▼▼▼

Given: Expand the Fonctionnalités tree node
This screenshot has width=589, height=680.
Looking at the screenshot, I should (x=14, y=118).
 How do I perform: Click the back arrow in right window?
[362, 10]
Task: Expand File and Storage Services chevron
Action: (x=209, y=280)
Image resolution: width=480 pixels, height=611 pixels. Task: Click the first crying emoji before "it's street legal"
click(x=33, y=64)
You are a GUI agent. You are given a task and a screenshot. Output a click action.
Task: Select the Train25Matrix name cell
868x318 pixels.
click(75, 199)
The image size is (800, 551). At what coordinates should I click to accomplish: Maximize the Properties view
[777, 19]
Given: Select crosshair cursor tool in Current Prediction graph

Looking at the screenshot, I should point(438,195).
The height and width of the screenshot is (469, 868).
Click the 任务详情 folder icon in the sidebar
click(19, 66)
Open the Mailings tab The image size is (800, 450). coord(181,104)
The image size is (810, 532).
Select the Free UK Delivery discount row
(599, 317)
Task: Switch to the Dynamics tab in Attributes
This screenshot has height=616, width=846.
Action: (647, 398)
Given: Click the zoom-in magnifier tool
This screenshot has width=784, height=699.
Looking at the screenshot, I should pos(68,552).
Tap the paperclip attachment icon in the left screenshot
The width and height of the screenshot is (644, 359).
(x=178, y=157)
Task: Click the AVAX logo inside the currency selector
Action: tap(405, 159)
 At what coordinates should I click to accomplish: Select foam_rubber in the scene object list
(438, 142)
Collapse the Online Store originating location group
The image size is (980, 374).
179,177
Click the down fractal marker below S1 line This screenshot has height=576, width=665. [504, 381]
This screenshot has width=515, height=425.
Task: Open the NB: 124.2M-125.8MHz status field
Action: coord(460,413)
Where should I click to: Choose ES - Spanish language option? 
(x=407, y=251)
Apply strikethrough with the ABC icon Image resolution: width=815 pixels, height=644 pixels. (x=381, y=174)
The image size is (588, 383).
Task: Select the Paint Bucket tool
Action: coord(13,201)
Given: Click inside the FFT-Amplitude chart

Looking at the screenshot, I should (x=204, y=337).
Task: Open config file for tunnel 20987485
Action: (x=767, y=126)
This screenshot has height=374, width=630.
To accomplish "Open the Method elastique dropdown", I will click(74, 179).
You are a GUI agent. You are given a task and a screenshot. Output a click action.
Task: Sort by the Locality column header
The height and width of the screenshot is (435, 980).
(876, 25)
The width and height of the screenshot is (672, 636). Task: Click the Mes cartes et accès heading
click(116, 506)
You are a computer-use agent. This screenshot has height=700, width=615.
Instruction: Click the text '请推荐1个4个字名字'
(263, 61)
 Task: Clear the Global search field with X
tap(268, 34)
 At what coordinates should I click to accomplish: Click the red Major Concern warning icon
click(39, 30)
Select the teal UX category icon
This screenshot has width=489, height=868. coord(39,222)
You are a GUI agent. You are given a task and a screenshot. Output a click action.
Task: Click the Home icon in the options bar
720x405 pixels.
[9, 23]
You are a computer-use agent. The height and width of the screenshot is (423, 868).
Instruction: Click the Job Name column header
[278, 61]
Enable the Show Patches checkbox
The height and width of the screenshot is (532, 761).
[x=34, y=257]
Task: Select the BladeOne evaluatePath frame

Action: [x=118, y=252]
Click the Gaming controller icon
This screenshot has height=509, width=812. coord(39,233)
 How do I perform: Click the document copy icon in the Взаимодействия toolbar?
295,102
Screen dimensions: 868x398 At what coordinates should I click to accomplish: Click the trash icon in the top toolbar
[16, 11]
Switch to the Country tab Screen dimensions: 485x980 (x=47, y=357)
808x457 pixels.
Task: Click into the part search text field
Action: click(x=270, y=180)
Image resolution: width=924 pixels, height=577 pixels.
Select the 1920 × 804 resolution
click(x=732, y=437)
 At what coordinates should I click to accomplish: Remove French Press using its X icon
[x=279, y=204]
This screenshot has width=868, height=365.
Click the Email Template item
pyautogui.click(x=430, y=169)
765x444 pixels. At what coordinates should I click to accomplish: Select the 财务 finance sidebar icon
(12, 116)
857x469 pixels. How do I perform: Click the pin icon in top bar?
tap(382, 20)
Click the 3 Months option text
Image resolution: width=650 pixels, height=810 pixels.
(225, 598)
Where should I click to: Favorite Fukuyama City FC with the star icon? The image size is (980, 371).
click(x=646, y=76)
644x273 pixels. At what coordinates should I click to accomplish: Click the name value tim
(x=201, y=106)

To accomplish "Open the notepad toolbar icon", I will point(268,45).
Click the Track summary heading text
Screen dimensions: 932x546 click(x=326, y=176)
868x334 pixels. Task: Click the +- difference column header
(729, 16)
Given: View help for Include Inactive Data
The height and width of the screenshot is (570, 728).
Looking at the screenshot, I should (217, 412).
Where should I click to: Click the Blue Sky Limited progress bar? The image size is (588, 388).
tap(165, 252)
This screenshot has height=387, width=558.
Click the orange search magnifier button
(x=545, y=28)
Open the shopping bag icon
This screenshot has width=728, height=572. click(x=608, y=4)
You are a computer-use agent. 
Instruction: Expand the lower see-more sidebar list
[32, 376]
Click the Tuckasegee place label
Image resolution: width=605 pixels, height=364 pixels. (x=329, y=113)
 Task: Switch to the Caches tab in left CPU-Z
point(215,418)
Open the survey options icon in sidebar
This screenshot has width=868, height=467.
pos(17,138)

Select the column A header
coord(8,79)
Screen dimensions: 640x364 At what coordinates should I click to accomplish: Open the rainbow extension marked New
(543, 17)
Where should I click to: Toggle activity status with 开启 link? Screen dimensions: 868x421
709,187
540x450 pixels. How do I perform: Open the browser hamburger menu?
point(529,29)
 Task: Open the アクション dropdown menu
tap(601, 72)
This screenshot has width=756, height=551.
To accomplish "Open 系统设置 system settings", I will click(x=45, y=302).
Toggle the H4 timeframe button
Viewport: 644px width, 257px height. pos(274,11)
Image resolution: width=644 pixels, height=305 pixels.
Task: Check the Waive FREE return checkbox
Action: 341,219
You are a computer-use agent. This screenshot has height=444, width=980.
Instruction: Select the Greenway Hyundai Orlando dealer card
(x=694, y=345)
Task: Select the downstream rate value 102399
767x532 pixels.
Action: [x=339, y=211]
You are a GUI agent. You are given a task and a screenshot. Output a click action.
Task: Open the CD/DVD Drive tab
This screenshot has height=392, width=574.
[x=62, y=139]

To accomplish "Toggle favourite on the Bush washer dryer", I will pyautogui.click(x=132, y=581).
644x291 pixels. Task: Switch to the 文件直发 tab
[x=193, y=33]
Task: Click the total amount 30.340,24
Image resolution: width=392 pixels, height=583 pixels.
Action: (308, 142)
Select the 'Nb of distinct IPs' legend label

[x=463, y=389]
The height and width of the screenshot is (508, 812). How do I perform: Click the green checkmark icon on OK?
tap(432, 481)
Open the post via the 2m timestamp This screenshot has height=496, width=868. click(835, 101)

▲▲▲

REQUIRED WORK: Check each line of the records for "will" and copy the ones that contain it.

FINAL ANSWER:
To accomplish "Open the Method elastique dropdown", I will click(74, 179).
To accomplish "Open the notepad toolbar icon", I will point(268,45).
To accomplish "Open 系统设置 system settings", I will click(x=45, y=302).
To accomplish "Toggle favourite on the Bush washer dryer", I will pyautogui.click(x=132, y=581).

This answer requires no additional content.